402d Software Engineering Group (402 SWEG):
Serves as the single organic source of Mission Critical Computer Resources and Automatic Test Equipment software for all assigned prime systems and equipment and for all echelons of maintenance requiring computer programming skills and assembly level computer programming languages. Designs, develops, and provides new, altered, updated, or modified software and updates/corrects existing avionics items/system software. Provides on-site engineering assistance to identify and correct software deficiencies and provides criteria and documentation for automated equipment. Conducts feasibility studies for the application of automation to the depot maintenance process, and serve as the Automatic Test Systems focal point for the Complex.

==History==

Construction began on (what has become) the Warner Robins Air Logistics Complex in mid-1941. During World War II the organization took on a number of roles focusing on aircraft procurement and sustainment. Through the course of the war the center trained more than a quarter of a million maintenance, supply, and logistics personnel who went on to serve in every theater of operations.

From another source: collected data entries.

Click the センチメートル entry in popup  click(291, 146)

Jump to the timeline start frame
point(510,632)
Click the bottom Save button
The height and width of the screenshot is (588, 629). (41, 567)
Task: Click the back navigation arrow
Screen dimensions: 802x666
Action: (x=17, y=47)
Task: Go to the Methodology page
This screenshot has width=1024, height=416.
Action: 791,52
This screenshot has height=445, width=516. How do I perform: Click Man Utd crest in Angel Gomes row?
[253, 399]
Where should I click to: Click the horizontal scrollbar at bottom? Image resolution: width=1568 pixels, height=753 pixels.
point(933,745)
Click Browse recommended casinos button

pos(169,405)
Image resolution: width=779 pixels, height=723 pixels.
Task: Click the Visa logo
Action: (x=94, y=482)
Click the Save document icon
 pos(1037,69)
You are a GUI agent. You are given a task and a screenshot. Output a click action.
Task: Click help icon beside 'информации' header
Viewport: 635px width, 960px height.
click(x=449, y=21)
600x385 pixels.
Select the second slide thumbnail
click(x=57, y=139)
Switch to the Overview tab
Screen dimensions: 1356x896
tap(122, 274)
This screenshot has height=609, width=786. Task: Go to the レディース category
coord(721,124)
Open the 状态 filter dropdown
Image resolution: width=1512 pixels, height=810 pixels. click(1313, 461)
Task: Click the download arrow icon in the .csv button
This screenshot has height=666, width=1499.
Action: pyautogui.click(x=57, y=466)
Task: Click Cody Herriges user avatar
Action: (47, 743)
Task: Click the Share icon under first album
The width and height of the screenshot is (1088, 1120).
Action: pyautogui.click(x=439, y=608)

During the post-World War II draw-down the number of personnel working at the center was reduced to about 3,900. However, as the Cold War began to take shape with the Berlin Airlift and shortly after with the Korean War the center quickly ramped up its capabilities. Warner Robins personnel focused on refurbishing mothballed B-29 Superfortress aircraft for use in Korea. The center also provided material support to U.S. forces engaged in the Vietnam War. It managed B-57 Canberra, AC-119, and AC-130 aircraft. Additionally, it was responsible for most of the U.S. Air Force's airlift fleet, including the C-123 Provider, C-124 Globemaster II, C-130 Hercules, and C-141 Starlifter.

More recently the center directly supported Operations Desert Shield and Desert Storm by deploying some of its members to Europe and the Persian Gulf area to assist with aircraft maintenance. Currently the center provides depot maintenance on the Air Force's entire fleet of helicopters and special operations aircraft in addition to both strategic and tactical airlift aircraft and the F-15 Eagle and U-2 Dragon Lady airframes.

==Lineage==

Established as Warner Robins Air Depot Control Area Command on 19 Jan 1943. Activated on 1 Feb 1943. Redesignated as: Warner Robins Air Service Command on 17 May 1943; Warner Robins Air Technical Service Command on 14 Nov 1944; Warner Robins Air Materiel Area on 2 Jul 1946; Warner Robins Air Logistics Center on 1 Apr 1974; Warner Robins Air Logistics Complex on 17 Jul 2012 to present.